Input records section start
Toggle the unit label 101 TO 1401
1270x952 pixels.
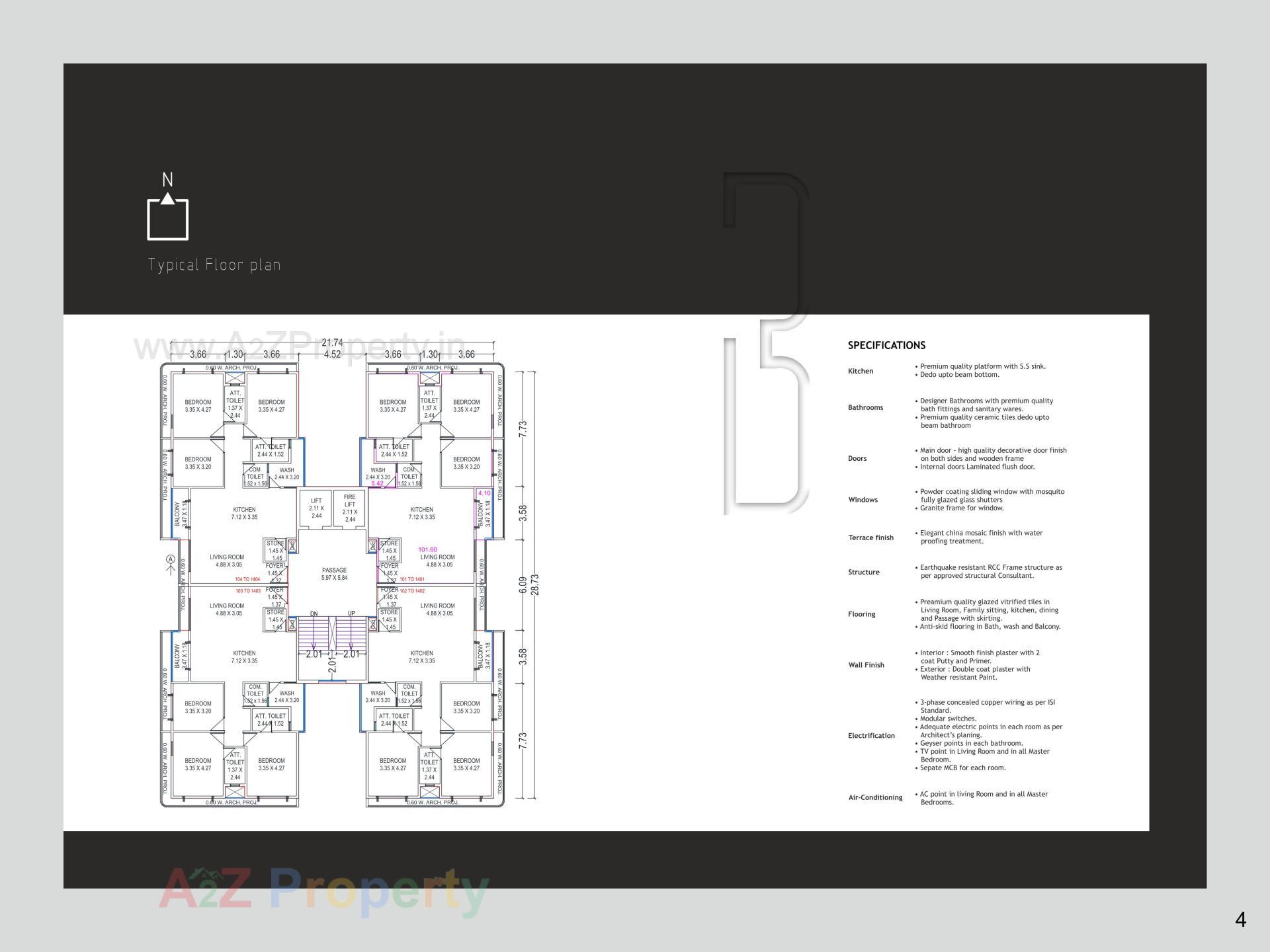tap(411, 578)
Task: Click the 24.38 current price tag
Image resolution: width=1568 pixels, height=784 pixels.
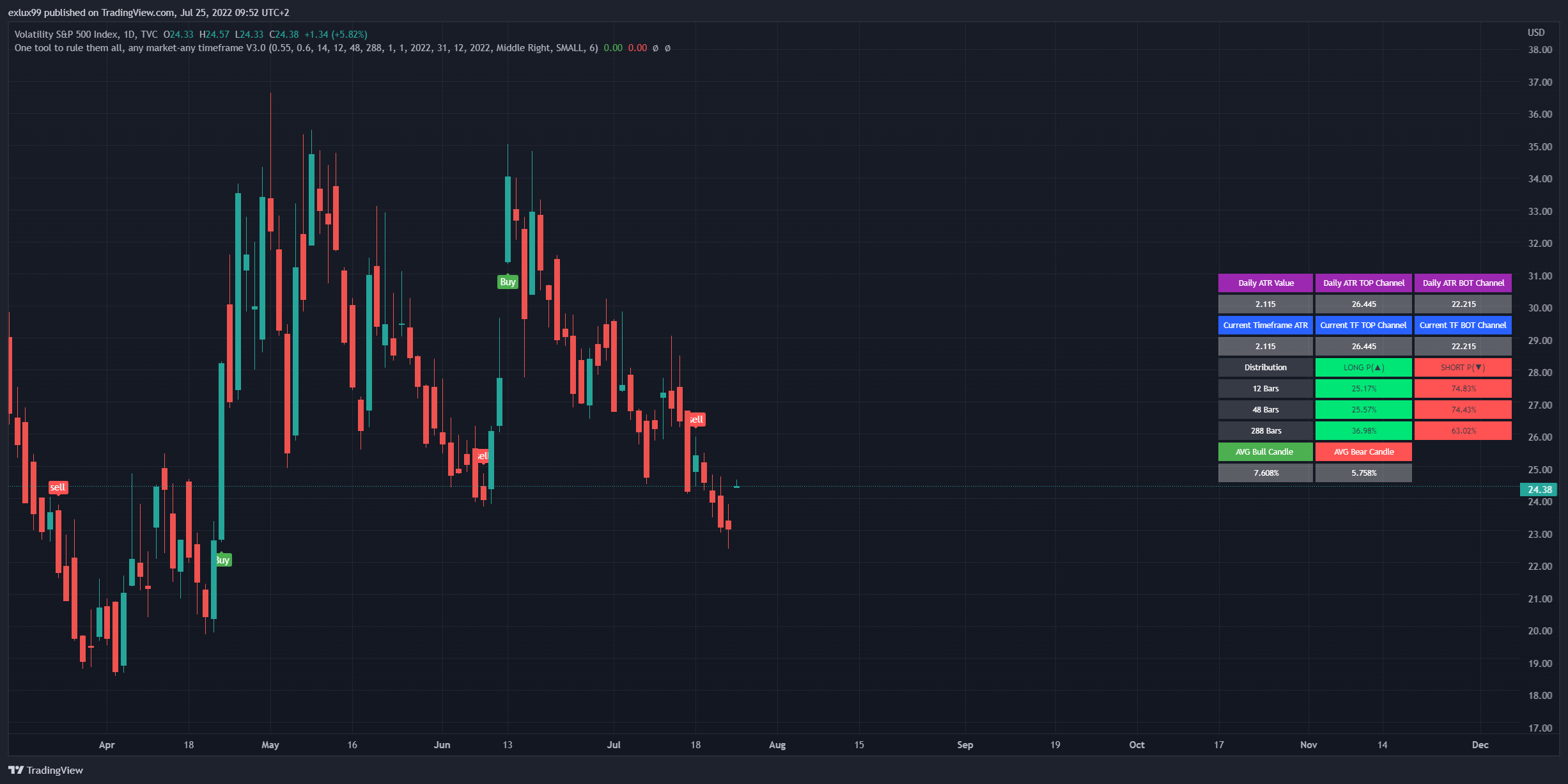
Input records section end
(How to complete this task)
Output, exactly and with no pictures, every line from the one that contains "Task: Click the 24.38 current price tag" through the final line of the entries.

(Written response)
Task: Click the 24.38 current price tag
Image resolution: width=1568 pixels, height=784 pixels.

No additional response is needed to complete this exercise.